DoubleBarrelLRUCache.CloneableKey
Object providing clone(); the key class must subclass this.
DoubleBarrelLRUCache<TKey, TValue>
Simple concurrent LRU cache, using a "double barrel" approach where two ConcurrentHashMaps record entries.
At any given time, one hash is primary and the other is secondary. Get(TKey) first checks primary, and if that's a miss, checks secondary. If secondary has the entry, it's promoted to primary (NOTE: the key is cloned at this point). Once primary is full, the secondary is cleared and the two are swapped.
This is not as space efficient as other possible concurrent approaches (see LUCENE-2075): to achieve perfect LRU(N) it requires 2*N storage. But, this approach is relatively simple and seems in practice to not grow unbounded in size when under hideously high load.
ExceptionExtensions
Extensions to the System.Exception class to allow for adding and retrieving suppressed exceptions, like you can do in Java.
ExcludeServiceAttribute
Base class for Attribute types that exclude services from Reflection scanning.
FieldCacheSanityChecker
Provides methods for sanity checking that entries in the FieldCache are not wasteful or inconsistent.
Lucene 2.9 Introduced numerous enhancements into how the FieldCache is used by the low levels of Lucene searching (for Sorting and ValueSourceQueries) to improve both the speed for Sorting, as well as reopening of IndexReaders. But these changes have shifted the usage of FieldCache from "top level" IndexReaders (frequently a MultiReader or DirectoryReader) down to the leaf level SegmentReaders.
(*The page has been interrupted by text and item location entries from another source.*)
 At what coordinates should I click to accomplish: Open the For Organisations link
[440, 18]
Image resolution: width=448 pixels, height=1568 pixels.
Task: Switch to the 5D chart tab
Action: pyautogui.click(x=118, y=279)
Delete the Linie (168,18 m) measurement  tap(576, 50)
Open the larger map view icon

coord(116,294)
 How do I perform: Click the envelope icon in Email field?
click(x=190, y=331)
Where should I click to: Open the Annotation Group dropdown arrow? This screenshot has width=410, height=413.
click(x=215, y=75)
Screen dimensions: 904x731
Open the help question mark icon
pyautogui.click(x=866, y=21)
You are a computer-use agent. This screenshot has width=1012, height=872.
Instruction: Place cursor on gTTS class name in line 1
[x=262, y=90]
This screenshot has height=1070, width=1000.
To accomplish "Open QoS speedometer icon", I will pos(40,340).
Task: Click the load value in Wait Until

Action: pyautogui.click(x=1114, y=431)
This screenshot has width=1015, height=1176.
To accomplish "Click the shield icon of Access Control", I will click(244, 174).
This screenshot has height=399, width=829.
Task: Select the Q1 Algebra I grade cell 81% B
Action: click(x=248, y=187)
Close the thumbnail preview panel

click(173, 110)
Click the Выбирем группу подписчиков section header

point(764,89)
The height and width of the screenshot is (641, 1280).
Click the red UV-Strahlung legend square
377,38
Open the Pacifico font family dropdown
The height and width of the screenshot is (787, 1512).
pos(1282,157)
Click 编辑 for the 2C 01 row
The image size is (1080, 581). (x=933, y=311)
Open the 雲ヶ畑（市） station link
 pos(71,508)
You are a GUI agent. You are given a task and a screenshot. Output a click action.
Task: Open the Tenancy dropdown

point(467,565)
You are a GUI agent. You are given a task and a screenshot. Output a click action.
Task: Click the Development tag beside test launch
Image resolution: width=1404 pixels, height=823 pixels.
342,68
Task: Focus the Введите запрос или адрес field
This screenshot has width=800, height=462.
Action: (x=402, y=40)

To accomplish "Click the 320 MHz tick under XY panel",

As a result, existing applications that directly access the FieldCache may find RAM usage increase significantly when upgrading to 2.9 or Later. This class provides an API for these applications (or their Unit tests) to check at run time if the FieldCache contains "insane" usages of the FieldCache.
FieldCacheSanityChecker.Insanity
Simple container for a collection of related FieldCache.CacheEntry objects that in conjunction with each other represent some "insane" usage of the IFieldCache.
FieldCacheSanityChecker.InsanityType
An Enumeration of the different types of "insane" behavior that may be detected in a IFieldCache.
FilterIterator<T>
An System.Collections.Generic.IEnumerator<T> implementation that filters elements with a boolean predicate.
FixedBitSet
BitSet of fixed length (numBits), backed by accessible (GetBits()) long[], accessed with an int index, implementing GetBits() and DocIdSet. If you need to manage more than 2.1B bits, use Int64BitSet.
FixedBitSet.FixedBitSetIterator
A DocIdSetIterator which iterates over set bits in a FixedBitSet.
GrowableByteArrayDataOutput
A DataOutput that can be used to build a byte[].
IndexableBinaryStringTools
Provides support for converting byte sequences to System.Strings and back again. The resulting System.Strings preserve the original byte sequences' sort order.
The System.Strings are constructed using a Base 8000h encoding of the original binary data - each char of an encoded System.String represents a 15-bit chunk from the byte sequence. Base 8000h was chosen because it allows for all lower 15 bits of char to be used without restriction; the surrogate range [U+D8000-U+DFFF] does not represent valid chars, and would require complicated handling to avoid them and allow use of char's high bit.
Although unset bits are used as padding in the final char, the original byte sequence could contain trailing bytes with no set bits (null bytes): padding is indistinguishable from valid information. To overcome this problem, a char is appended, indicating the number of encoded bytes in the final content char.
InfoStream
Debugging API for Lucene classes such as IndexWriter and SegmentInfos.
NOTE: Enabling infostreams may cause performance degradation in some components.
InPlaceMergeSorter
Sorter implementation based on the merge-sort algorithm that merges in place (no extra memory will be allocated). Small arrays are sorted with insertion sort.
Int32BlockPool
A pool for System.Int32 blocks similar to ByteBlockPool.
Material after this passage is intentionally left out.